November 2016
Columns

What's new in production

Trial separation
Don Francis / Contributing Editor

No, the marriage is fine. Today, we’re revisiting a subject more germane to your interests: produced water. This is arguably the industry’s longest-running, unsolved problem, and we’re taking a look at a new way to separate oil from it.

First, a sketch of the problem, as reported by the National Science Foundation (NSF). Each year, the U.S., alone, generates more than 21 Bbbl (approximately 900 billion gal) of produced water from oil and gas extraction, including hydraulic fracturing. To treat this water before disposal or reuse, the industry depends on filtration and separation technologies.

Typically, dispersed particles or droplets are removed from a host liquid using a series of complex techniques. These techniques are energy-intensive and may require the addition of chemicals to work. They also have proven to be inefficient at removing the tiniest oil droplets and contaminants.

Operators manage the problem, with varying degrees of effectiveness, but a solution, in a permanent, universal sense, remains elusive. That may change, if a technology described in a recent report from the NSF achieves commercial-scale success.

With funding from the NSF, FloDesign Sonics, based in Wilbraham, Mass., has developed a new separation technology that can help clean produced water. The company’s design uses acoustic waves to continuously capture and separate substances from water or other liquids without using filters or chemicals. The company demonstrated their separation technology at a White House Water Summit earlier this year.

- _INFORMATION SUPPLIED_
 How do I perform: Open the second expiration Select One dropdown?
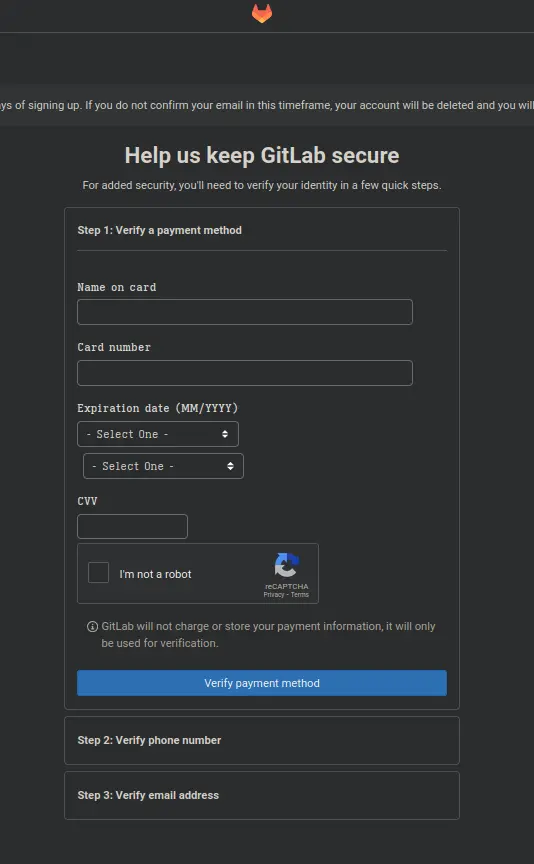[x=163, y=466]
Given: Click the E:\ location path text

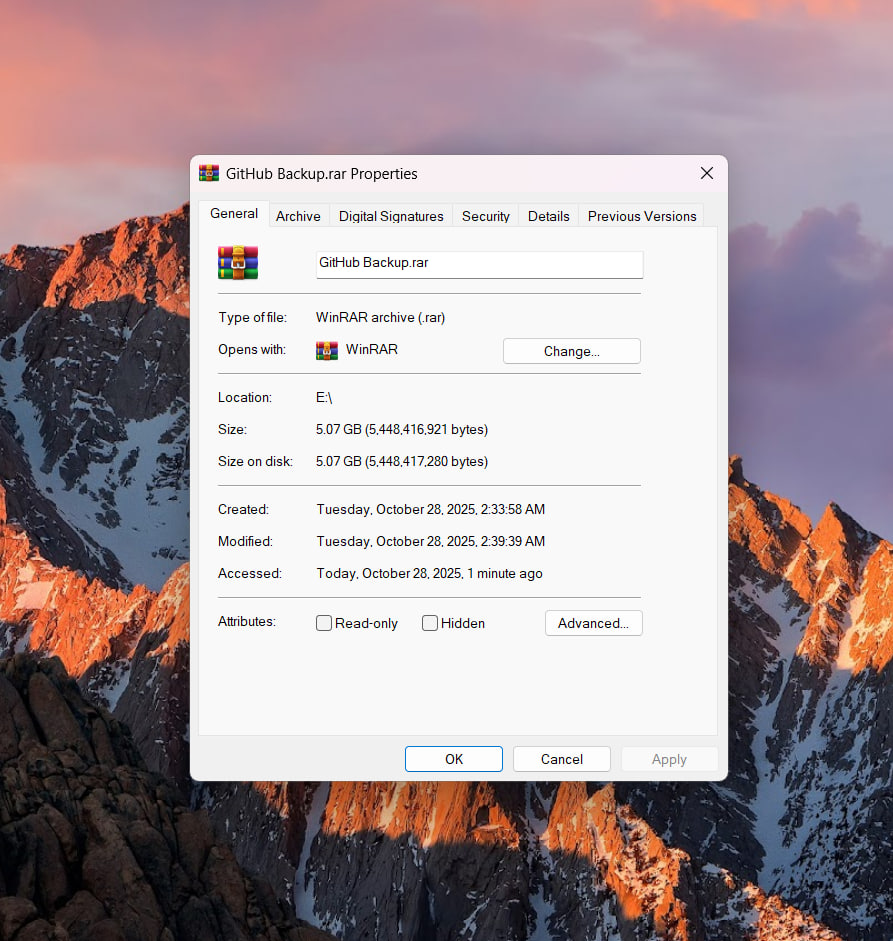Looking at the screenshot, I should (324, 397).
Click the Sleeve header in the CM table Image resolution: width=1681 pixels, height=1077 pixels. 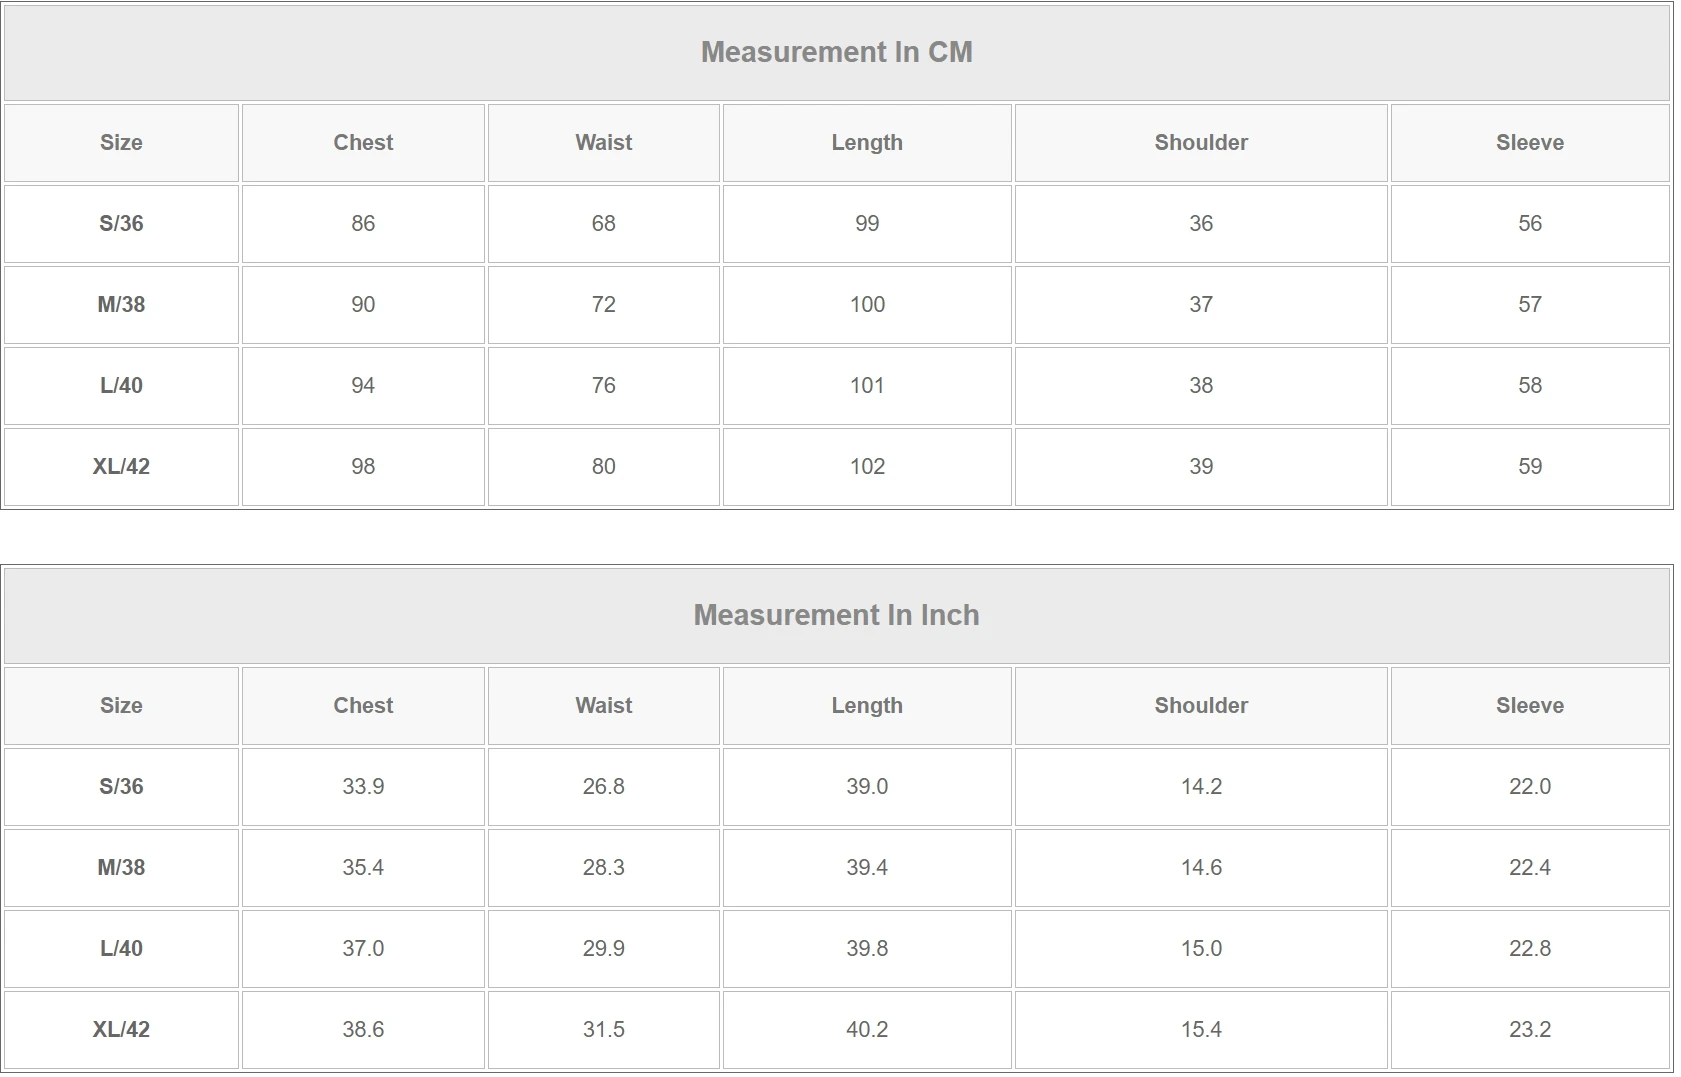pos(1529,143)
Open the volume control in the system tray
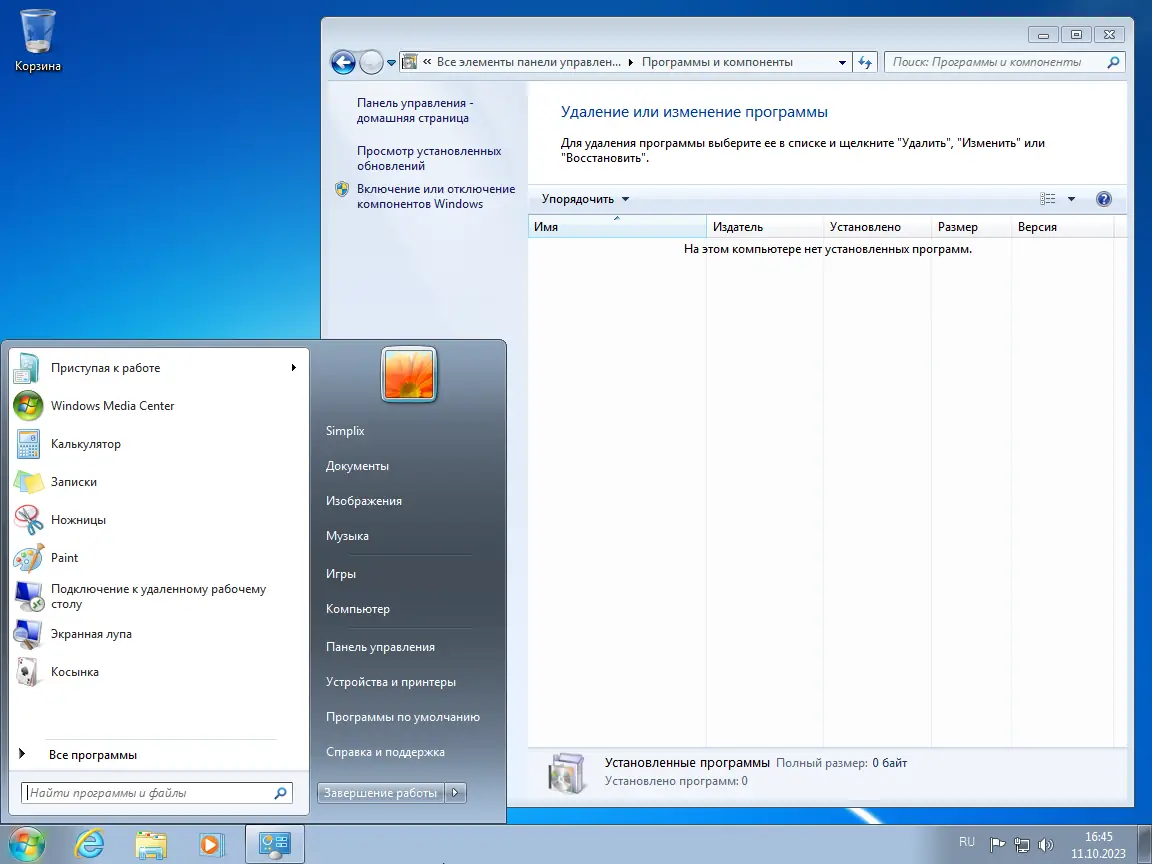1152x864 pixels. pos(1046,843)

- _SET EXERCISE 1_
Could you update the produced-water column by giving the stretch from "What's new in" through "and separation technologies." again, with "produced water" changed to "oilfield wastewater"?
- _SET EXERCISE 2_
How would the produced-water column go on after its last sentence? Write the continuation.

- _TASK OUTPUT 1_
What's new in production

Trial separation
Don Francis / Contributing Editor

No, the marriage is fine. Today, we’re revisiting a subject more germane to your interests: oilfield wastewater. This is arguably the industry’s longest-running, unsolved problem, and we’re taking a look at a new way to separate oil from it.

First, a sketch of the problem, as reported by the National Science Foundation (NSF). Each year, the U.S., alone, generates more than 21 Bbbl (approximately 900 billion gal) of oilfield wastewater from oil and gas extraction, including hydraulic fracturing. To treat this water before disposal or reuse, the industry depends on filtration and separation technologies.

- _TASK OUTPUT 2_
Sound separation. The basis of the technology is a method called acoustophoresis, in which droplets or particles within a liquid can be manipulated with a special acoustic wave pattern. The new system uses a pattern of ultrasonic waves in the megahertz range. The wave pattern exerts acoustic forces that bind substances dispersed in the liquid into clusters. Depending on their relative density compared to the liquid, these larger clusters either settle to the bottom or rise to the surface, where they can be separated easily.

“Acoustophoresis has been used primarily in microfluidics and other microscale systems,” explained Jason Dionne, senior engineer and co-founder of the company. “When the U.S. Army was looking for a technology for rapid detection of anthrax spores in large bodies of water, we got the idea to develop an acoustic separation technology that works at the macroscale.”

The company’s patented system, called Acoustic Wave Separation (AWS), was designed to treat produced water from hydraulic fracturing operations. The company notes that the amount of produced water generated [from a well] changes over the lifetime of the well and depends on the geologic formation, but can reach 100,000 gal/day.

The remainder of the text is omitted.